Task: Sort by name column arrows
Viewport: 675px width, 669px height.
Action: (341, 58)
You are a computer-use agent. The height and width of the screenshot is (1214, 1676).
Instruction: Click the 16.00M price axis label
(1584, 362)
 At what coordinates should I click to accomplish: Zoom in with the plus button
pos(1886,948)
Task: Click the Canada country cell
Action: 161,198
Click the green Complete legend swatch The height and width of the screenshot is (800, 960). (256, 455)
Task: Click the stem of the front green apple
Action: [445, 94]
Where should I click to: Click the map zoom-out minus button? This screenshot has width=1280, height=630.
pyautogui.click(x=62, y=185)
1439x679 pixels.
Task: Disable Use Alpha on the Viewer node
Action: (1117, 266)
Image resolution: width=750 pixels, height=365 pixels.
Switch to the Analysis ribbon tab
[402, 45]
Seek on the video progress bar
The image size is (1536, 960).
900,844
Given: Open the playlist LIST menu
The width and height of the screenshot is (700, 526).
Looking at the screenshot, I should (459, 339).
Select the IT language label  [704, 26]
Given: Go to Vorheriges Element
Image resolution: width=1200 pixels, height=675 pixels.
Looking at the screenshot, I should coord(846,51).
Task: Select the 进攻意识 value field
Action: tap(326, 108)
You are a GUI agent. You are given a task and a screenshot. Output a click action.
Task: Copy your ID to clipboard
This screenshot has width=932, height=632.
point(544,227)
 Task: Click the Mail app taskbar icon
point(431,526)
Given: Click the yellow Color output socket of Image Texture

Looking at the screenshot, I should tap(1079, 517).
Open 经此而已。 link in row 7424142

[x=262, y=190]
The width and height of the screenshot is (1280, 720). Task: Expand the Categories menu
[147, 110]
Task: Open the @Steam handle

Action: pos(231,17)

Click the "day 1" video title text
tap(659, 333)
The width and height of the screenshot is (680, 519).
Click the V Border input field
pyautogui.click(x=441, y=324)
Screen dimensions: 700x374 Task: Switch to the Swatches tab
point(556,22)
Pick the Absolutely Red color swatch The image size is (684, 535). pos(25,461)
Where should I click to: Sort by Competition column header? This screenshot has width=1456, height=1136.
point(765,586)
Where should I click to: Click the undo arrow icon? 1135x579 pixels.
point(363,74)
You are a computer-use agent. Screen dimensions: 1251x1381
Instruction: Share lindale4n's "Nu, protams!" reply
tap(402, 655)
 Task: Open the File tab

◆ ◆ ◆ ◆ ◆ ◆ ◆

_Your task_. Search the listing above for the word "computer", and copy every line that has it.

_Answer section_.
You are a computer-use agent. The height and width of the screenshot is (1214, 1676).
You are a computer-use agent. Screen dimensions: 1251x1381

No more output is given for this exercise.